Published by Bill on

Anyone looking for statistics on their blog will find themselves pushed towards the big names in web analytics. In return for statistics, you are encouraged, if not required, to gather more information about your readers than strictly necessary. Even if you gather statistics from your server logs, you are almost certainly logging unnecessary information about visitors. It doesn’t have to be this way.

I’ve been attempting to revive my blog recently and wanted some insight into the posts I’ve published. Inspired by Laura Kalbag’s commitment not to track her readers (see “I don’t track you”), I wondered if I could achieve the same results with my Nginx hosted blog.

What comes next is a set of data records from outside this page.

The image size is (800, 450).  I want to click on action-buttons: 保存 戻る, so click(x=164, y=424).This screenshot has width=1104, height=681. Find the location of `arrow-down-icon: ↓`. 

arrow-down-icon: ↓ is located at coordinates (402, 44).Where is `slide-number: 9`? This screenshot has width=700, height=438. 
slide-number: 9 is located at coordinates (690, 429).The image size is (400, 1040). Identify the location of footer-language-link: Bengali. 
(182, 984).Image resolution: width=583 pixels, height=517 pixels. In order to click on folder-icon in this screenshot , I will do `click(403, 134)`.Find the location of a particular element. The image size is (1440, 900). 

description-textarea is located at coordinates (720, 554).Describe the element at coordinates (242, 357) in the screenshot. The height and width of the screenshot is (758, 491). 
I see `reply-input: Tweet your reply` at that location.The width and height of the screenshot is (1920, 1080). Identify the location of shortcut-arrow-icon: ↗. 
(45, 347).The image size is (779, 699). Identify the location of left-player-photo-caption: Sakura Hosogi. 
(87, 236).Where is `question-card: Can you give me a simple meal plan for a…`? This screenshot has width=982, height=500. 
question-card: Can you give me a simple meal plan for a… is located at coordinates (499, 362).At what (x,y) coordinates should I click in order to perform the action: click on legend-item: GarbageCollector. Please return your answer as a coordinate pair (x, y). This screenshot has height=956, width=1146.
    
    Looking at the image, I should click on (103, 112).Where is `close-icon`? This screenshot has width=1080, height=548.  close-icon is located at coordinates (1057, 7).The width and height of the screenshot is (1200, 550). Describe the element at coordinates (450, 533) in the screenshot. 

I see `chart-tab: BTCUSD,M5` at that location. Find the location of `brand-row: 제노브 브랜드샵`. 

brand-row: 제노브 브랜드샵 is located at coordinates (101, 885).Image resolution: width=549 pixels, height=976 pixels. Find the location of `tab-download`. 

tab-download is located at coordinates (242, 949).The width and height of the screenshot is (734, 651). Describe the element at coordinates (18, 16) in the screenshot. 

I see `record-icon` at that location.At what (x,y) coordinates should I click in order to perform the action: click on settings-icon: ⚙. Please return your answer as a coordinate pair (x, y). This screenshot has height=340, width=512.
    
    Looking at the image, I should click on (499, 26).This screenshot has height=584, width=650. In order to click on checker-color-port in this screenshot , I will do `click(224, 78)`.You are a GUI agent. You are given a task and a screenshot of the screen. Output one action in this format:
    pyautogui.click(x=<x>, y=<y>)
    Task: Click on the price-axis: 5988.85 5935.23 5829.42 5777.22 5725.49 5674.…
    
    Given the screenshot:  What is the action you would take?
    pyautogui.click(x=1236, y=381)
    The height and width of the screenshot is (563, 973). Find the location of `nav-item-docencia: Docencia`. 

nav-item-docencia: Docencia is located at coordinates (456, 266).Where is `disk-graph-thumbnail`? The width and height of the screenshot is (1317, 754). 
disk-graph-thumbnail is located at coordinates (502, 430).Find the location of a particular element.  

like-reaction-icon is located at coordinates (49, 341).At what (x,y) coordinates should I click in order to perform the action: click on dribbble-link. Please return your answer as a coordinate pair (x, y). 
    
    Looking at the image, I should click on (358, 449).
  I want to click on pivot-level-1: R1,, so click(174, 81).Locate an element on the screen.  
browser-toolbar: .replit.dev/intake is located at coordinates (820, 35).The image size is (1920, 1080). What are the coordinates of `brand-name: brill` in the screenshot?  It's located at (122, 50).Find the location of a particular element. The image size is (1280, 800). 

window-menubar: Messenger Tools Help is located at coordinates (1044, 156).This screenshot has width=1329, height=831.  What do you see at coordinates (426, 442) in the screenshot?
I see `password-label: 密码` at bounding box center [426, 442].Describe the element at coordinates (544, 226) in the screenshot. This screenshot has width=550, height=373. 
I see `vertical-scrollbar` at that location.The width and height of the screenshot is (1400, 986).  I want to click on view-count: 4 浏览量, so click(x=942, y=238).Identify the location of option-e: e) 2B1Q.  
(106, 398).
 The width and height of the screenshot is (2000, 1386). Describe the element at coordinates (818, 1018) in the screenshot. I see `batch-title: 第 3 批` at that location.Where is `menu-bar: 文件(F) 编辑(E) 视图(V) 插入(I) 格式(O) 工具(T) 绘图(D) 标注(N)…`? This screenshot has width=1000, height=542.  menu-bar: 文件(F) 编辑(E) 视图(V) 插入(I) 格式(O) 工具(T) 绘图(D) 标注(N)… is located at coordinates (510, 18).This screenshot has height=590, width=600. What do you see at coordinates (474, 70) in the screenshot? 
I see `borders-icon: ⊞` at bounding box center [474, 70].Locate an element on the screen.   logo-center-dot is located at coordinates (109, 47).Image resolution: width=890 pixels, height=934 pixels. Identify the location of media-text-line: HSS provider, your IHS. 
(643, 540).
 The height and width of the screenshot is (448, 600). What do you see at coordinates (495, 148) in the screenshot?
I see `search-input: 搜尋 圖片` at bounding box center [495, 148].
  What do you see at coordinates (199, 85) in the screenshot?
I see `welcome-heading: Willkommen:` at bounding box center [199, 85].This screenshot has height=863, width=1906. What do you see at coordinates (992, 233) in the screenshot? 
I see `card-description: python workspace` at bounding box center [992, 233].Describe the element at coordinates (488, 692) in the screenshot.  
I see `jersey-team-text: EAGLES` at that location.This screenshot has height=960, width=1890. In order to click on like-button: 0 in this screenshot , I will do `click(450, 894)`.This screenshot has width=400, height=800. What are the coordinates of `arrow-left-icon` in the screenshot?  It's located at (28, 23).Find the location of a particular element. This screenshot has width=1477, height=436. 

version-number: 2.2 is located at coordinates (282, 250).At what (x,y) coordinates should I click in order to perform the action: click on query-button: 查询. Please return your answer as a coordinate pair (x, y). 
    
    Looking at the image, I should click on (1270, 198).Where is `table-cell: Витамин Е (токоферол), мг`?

The statistics I hope to see are:

  • Popular posts
  • Popular referrers
  • Requests for missing pages

This is a typical log entry for requests received by Nginx.

80.91.33.133 - - [17/May/2015:08:05:04 +0000] "GET /downloads/product_1 HTTP/1.1" 304 0 "-" "Debian APT-HTTP/1.3 (0.8.16~exp12ubuntu10.16)"

This sample log entry contains all the information I need to produce the statistics I’m after. Unfortunately, it contains information I don’t need. I don’t need your IP address or your browser User-Agent for example.

If I strip this back to only the information I need (and convert to JSON), I end up with the following. Gone is anything that might attribute this request to an individual.

{
  "time_local":"31/Mar/2020:09:53:02 +0000",
  "server_protocol":"HTTP/1.1",
  "status":200,
  "http_referrer":"",
  "query_string":"",
  "request_method":"GET",
  "uri":"/2020/03/25/chinese-practice-sheets/index.html",
}

Implementing this in Nginx requires a custom log format. I define this in nginx.conf. On Ubuntu, this lives in /etc/nginx/nginx.conf by default.

log_format minimal_json escape=json
'{'
    '"time_local":"$time_local",'
    '"server_protocol":"$server_protocol",'
    '"status":$status,'
    '"http_referrer":"$http_referer",'
    '"query_string":"$query_string",'
    '"request_method":"$request_method",'
    '"uri":"$uri"'
'}';

The server configuration needs to be updated to use this log format for the access_log.

access_log /var/log/nginx/billglover.me.log minimal_json;

One downside to removing the IP address from your log messages is that you can no longer use popular log analytic packages such as GoAccess. These require the IP address to be present to compile their reports. Ultimately I built a log file analyser to aggregate the statics I want.

Sample blog statistics

If you have a different approach to privacy-conscious web analytics, I’d love to hear from you. How do you draw the line between feedback and privacy?